I’m making progress with the Python scripting system, and am getting close to releasing a new testing build that has this functionality enabled. This won’t be for the weak of heart because I suspect there will be all sorts of problems to iron out.

Adding a new python script to be run is easy, there is a scripts directory under your Programmer’s Notepad install, and any python file placed in there will be automatically loaded at run time. PN does not see every bit of code in that file as a script, instead you must register your function as a script when desired.

To do this, you use the “script” decorator:


from pypn.decorators import *
import debug

def myFirstScript():
    debug.OutputDebugString("hello world!")

This will automatically register a script called “myFirstScript” under a group of scripts called “Python”. You can also re-name your script and/or specify the name of a group of scripts to include it in:

@script("My First Script", "Tutorial")
def myFirstScript():
    debug.OutputDebugString("hello more advanced world!")

Scripts appear in a new Scripts docking window in PN with a tree.
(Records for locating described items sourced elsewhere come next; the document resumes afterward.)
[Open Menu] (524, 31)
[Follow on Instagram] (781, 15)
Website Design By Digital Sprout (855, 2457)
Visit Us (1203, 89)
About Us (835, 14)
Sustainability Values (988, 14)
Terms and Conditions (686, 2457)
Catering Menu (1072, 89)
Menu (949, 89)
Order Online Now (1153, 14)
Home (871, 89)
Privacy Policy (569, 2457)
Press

Currently the only way to run a script is to double-click on it but you will eventually be able to assign shortcuts to them.

Of course, having started with scripts, you now want to do something visible:

import pn
@script("Say Hello!", "Tutorial")
def sayHello():
    d = pn.CurrentDoc()
    Scintilla(d).AppendText(12, "Hello World!")

This uses the Scintilla API method AppendText to add the string “Hello World!” to your document (12 is the number of characters in that string). There are a number of functions in the Scintilla API that can be made much easier to use from Python, and that will happen over time.

I’ll post some more documentation over the next few days, hopefully leading up to a release!